Destas organizações, três - a NSA norte-americana e as suas homólogas britânica e indiana - pertencem a países com regimes democráticos.

No seu relatório 2014 sobre os «inimigos da internet», divulgado esta quarta-feira por ocasião do Dia Mundial Contra a Cyber-censura, disponível em 12mars.rsf.org, a RSF denuncia em particular as práticas da Agência de Segurança Nacional (NSA, na sigla em inglês) dos EUA e do Centro Governamental das Comunicações (GCHQ) britânico.

Estas duas agências governamentais «espiaram as comunicações de vários milhões de cidadãos, entre os quais numerosos jornalistas, introduziram, conscientemente falhas de segurança nos materiais que encaminham os pedidos pela Internet e piratearam inclusive o coração da Rede, no quadro dos programas Quantum Insert, no caso da NSA, e Tempora, no do GCHQ», escreveu a RSF, citada pela Lusa.

Ao fazê-lo, considerou esta Organização Não-Governamental (ONG), transformaram a Internet, «um bem comum», «numa arma ao serviço de interesses particulares, sufocando a liberdade de informação, a liberdade de expressão e o direito à vida privada».

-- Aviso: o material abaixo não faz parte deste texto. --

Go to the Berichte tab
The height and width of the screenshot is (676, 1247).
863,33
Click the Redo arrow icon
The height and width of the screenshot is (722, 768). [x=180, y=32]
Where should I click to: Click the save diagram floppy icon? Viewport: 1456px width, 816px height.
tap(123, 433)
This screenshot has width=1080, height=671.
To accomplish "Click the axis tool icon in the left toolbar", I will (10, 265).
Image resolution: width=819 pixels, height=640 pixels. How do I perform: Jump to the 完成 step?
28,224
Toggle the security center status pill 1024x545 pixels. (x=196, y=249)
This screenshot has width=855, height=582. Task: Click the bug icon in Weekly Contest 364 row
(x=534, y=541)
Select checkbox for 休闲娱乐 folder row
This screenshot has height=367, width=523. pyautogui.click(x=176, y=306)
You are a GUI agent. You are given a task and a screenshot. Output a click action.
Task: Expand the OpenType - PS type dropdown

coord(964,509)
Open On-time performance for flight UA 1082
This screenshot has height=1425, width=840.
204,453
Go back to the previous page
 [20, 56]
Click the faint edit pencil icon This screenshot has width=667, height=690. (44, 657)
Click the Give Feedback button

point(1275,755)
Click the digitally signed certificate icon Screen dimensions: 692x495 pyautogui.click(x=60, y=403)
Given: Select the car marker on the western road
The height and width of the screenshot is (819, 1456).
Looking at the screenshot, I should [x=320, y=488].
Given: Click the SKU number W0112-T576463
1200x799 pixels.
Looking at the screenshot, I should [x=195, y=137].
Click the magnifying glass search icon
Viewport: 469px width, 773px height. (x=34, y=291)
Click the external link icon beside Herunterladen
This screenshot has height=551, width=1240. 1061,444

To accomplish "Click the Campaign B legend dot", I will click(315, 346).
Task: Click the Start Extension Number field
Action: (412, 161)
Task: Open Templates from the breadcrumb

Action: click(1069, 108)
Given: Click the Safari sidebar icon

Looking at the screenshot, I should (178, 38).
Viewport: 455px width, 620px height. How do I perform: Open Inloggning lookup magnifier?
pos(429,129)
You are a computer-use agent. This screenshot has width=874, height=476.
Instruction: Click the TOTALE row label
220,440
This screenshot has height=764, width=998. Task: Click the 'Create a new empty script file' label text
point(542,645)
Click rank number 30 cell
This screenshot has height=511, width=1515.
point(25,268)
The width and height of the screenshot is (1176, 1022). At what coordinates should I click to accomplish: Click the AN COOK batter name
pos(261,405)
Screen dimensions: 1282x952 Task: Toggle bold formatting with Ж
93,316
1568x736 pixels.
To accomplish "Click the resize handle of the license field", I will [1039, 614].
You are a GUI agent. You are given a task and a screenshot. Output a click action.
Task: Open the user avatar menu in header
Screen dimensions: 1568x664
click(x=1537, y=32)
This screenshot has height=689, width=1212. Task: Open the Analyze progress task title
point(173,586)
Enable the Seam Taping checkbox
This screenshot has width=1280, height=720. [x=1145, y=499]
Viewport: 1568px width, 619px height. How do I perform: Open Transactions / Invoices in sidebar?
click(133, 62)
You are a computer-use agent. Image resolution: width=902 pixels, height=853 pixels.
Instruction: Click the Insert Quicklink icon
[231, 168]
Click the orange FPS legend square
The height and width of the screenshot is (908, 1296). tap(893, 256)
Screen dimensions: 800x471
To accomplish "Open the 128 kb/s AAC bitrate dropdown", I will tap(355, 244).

Estas práticas de espionagem destes três países, das quais algumas foram reveladas pelo ex-analista da NSA Edward Snowden, «são tanto mais intoleráveis quanto podem vir a ser - e já são - utilizadas como argumento por países autoritários como Irão, China, Turquemenistão, Arábia Saudita ou Barém, para justificar os seus próprios ataques à liberdade de informação», deplora a RSF.

«Como é que os Estados ditos democráticos poderão erigir-se como dadores de lições quanto à proteção dos atores da informação, quando adotam práticas que denunciam nos regimes antidemocráticos?», interroga-se a ONG.

Além daquelas agências de segurança nacional ou dos ministérios de Informação de alguns países autoritários, a lista dos «inimigos da Internet» inclui também os «negociantes da vigilância, que são os três salões de armamento ISS World, Technology Against Crime e Milipol», que por vezes são realizados em França.

A RSF entende que a censura e a vigilância na Internet seriam impossíveis sem estes salões de armamento, que colocam em relação «as sociedades especializadas na interceção de comunicações ou no bloqueio de conteúdos com dirigentes e representantes dos governos iraniano, chinês, entre outros».

A RSF acentuou ainda que «esta tendência de instrumentalizar a segurança nacional para justificar os atentados às liberdades fundamentais encontra-se em outras instituições para além das mencionadas no relatório».